Determine the number of lines in the entries below in which the word "will" appears, and reply with that number only.

*** Opening Record set ***

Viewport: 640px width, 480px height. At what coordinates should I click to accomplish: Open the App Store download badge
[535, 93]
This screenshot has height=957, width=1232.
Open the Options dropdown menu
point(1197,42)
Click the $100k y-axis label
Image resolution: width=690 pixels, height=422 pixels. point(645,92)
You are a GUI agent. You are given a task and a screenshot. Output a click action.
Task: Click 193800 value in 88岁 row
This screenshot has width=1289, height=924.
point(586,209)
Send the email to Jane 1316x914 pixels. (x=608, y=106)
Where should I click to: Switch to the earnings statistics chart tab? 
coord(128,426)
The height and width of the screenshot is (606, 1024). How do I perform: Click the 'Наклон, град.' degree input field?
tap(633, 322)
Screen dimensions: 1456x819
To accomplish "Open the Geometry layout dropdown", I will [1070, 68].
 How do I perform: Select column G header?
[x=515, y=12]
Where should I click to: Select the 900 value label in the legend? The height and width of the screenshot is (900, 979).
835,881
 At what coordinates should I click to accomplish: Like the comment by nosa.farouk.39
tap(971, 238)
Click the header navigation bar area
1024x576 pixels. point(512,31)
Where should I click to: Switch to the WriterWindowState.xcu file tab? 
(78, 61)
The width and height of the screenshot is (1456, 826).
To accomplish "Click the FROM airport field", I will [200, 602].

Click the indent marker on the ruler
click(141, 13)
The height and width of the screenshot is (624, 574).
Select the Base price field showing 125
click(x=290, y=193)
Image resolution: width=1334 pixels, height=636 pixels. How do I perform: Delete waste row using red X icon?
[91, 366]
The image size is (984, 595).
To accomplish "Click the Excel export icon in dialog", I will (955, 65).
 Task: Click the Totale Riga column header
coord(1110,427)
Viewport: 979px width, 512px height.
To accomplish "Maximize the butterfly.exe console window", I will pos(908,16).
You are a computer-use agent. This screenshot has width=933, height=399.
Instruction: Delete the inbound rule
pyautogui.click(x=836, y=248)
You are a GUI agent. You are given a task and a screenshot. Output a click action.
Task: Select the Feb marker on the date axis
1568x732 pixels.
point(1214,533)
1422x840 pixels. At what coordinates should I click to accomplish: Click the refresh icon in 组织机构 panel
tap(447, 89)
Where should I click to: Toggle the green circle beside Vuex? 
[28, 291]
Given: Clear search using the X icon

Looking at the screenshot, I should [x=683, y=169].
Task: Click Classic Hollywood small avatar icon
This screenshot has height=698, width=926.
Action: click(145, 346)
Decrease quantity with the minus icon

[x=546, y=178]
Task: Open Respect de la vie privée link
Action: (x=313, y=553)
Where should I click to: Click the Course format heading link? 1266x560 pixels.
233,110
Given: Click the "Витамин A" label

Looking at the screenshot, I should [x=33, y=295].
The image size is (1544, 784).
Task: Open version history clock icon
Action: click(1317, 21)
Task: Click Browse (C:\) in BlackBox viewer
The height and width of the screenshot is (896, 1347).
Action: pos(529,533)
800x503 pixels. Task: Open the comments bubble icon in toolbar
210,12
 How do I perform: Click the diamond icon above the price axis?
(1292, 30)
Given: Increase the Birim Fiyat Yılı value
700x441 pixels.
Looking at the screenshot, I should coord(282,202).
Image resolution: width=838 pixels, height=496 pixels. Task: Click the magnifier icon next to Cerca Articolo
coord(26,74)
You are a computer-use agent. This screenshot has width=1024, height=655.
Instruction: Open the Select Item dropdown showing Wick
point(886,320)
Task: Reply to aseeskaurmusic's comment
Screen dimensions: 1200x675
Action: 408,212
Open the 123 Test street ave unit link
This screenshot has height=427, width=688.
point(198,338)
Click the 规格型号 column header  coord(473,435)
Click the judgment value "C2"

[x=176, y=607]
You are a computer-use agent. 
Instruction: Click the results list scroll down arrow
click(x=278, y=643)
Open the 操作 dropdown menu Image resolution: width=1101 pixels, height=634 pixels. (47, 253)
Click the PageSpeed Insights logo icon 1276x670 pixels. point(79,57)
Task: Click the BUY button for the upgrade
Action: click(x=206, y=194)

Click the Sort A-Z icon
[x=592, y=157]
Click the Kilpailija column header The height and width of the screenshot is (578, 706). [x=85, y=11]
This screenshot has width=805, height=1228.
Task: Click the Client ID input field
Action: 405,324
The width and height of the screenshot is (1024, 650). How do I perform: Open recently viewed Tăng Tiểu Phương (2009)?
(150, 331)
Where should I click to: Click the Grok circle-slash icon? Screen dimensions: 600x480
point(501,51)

*** Closing Record set ***

> Response area: 4